> INSTRUCTIONS TO FOLLOW
Repeat the lines of the records below word for word, beginning at the line that contains "Screen dimensions: 741x959" and ending with the last line of the records. Leave the pictures out of your answer.

Entries on target coordinates:
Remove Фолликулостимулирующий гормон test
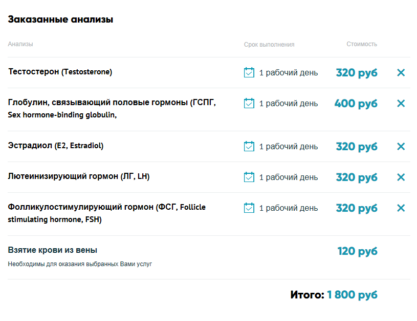417x321 pixels. [x=401, y=208]
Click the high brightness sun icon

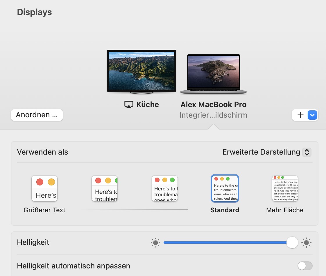pos(306,243)
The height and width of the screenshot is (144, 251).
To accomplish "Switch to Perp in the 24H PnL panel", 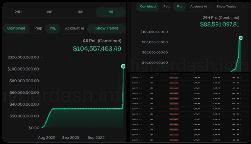I will pyautogui.click(x=167, y=7).
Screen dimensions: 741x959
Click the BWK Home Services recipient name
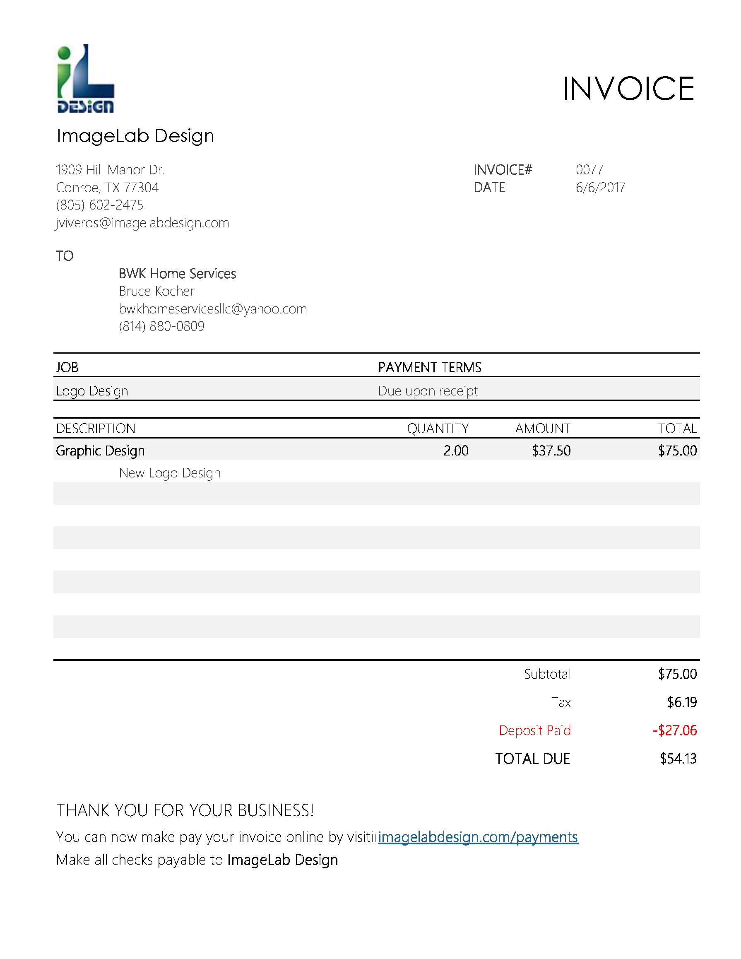pos(177,274)
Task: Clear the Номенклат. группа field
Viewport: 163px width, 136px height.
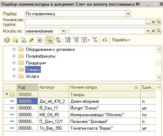Action: pyautogui.click(x=153, y=22)
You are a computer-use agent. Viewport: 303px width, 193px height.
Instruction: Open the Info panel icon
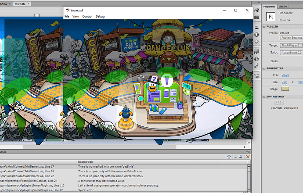(x=256, y=34)
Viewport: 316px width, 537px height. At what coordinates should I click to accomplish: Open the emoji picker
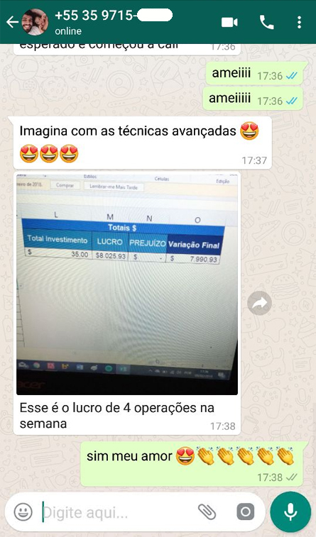(x=23, y=512)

> RESULT FOR THIS EXERCISE
Screen dimensions: 741x959
Click the BWK Home Services recipient name
pos(177,274)
Task: Clear the Номенклат. группа field
Viewport: 163px width, 136px height.
Action: pyautogui.click(x=153, y=22)
You are a computer-use agent. Viewport: 303px width, 193px height.
Instruction: Open the Info panel icon
(x=256, y=34)
Viewport: 316px width, 537px height. At what coordinates should I click to accomplish: Open the emoji picker
(x=23, y=512)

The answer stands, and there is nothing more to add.